И я узнаю в нём Панка. Хитрый голос, и, насколько я помню, попал в нашу семью после бандитских дней. Я раньше не слышал о его похождениях, но его собственные рассказы заставляли меня хмыкать. Парень был весел даже тогда. Сейчас же, когда он работал на меня, всё его веселье сняло как рукой, но он оставался сумасшедшим.
– Я не могу утверждать. Но он может вести за собой солдат на первом этаже или находиться во дворе: там тоже обстрел.
– Да, те, кто на нас напал, явно имели информацию о плане дома.
– Это Клевер! – Я стал спускаться по ступеням в полутьму выхода, негодуя от злости. – Но он валяется трупом в моём кабинете, вряд ли всё дальше пойдёт по их плану.
А на душе было беспокойно. Фубар там, один, в засаде. Я беспокоюсь о нём больше.
– Босс, надо быстрее идти, вас уже ждут внизу. – И меня подхватил на руки идущий позади Панк. – Вы идёте слишком медленно, и это опасно для вашей жизни. Поранились. Ничего, вас обработает наш медик.
Я не мог ничего сказать: в голове всё плыло, и я даже был невероятно рад, что не мог больше идти. Это было настолько больно, но прошедшие годы заставили меня терпеть и идти дальше.
Сейчас же, слушая краем уха разговоры моих солдат, я понимал: я вот-вот отключусь.
Нас пошатнуло в тот момент, когда я услышал хлопок автомобильной двери, и мою ногу обожгло чем-то. Я не мог открыть глаза, но я слышал крики моих людей, сидящих в машине. Потом скрип колёс по дороге. И мы набрали скорость.
Что было дальше, я не знал. И вряд ли узнаю.
Потому что наш дом вместе со всеми солдатами взорвали. И, можно сказать, в этот момент мы проиграли.
Пожар
Последний вздох
Мы лишь живём, погрязшие в грязи тех мест, которые в сердца впились. Мы давно живём на грани, приняв иллюзию за реальность.

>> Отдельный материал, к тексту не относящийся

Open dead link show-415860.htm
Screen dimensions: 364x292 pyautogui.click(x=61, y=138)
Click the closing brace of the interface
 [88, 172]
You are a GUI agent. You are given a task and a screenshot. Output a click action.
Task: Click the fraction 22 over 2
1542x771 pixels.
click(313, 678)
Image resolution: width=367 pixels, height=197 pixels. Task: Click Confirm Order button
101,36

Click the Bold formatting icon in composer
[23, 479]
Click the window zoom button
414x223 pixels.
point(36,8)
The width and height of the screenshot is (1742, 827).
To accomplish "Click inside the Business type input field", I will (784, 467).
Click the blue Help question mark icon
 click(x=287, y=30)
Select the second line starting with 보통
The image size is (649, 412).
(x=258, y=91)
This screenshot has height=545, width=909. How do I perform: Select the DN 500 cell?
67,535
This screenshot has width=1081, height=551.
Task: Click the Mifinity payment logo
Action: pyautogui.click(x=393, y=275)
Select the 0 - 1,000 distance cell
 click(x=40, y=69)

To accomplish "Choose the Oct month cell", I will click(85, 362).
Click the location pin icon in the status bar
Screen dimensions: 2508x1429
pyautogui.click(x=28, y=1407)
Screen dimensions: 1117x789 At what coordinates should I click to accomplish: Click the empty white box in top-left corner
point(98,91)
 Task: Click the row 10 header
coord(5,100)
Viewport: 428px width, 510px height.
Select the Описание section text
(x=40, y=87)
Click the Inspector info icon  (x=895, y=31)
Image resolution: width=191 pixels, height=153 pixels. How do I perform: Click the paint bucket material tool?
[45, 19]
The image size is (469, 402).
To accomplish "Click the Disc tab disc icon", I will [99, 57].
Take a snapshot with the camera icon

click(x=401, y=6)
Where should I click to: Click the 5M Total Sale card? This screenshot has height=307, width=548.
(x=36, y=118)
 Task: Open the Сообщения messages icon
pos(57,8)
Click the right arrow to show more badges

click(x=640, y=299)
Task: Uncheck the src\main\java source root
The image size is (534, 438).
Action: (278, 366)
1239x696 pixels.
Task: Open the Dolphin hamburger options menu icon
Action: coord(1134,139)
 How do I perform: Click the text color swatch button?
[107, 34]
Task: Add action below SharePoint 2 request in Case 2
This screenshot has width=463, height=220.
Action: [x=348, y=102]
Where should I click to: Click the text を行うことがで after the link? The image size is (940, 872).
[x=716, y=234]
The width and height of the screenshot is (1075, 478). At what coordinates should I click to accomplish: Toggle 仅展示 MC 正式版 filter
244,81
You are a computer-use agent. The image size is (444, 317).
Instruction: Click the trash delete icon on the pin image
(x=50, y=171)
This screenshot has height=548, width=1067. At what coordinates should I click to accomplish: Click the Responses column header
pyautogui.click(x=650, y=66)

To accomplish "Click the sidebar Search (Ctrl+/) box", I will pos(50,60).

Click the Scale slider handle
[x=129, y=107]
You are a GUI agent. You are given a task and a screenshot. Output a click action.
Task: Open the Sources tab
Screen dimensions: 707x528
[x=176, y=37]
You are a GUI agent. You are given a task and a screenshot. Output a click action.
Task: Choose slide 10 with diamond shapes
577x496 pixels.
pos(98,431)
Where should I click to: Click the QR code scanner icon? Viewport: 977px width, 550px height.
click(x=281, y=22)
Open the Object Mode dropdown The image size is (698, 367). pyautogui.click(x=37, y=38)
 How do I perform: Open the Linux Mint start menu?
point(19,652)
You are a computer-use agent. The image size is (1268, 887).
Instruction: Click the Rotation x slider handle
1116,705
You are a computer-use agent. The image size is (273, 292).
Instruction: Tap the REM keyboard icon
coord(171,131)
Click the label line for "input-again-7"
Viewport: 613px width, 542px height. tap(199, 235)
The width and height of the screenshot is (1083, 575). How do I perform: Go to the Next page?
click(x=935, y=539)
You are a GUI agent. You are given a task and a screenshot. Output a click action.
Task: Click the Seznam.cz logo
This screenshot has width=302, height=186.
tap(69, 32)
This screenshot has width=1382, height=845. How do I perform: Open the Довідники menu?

Быть может, нам пора вдохнуть давно манящую свободу? И устами вкусить столь манящую свободу?
Быть может, нам давно пора привыкнуть и пережить минувшие моменты тягостных раздумий, иль нам пора покончить с этим раз и навсегда?
Тянулись долго тягостные дни, когда нас время не щадило. Мы пылью покрывались золотой, веками мы лежали под землёй. И всё, что мы постигли, так это вроде ничего. Живём мы день за днём лишь для того, чтобы достигнуть манящий всех Элизиум. Иль, может, живём мы для того, чтобы издать томимый слепой надеждой вздох последний, печальный и тяжёлый? Живём мы для того, чтобы закрыть глаза в блестящих стенах иль в жестяном гробу из слёз страдания и пепла давно минувших дней?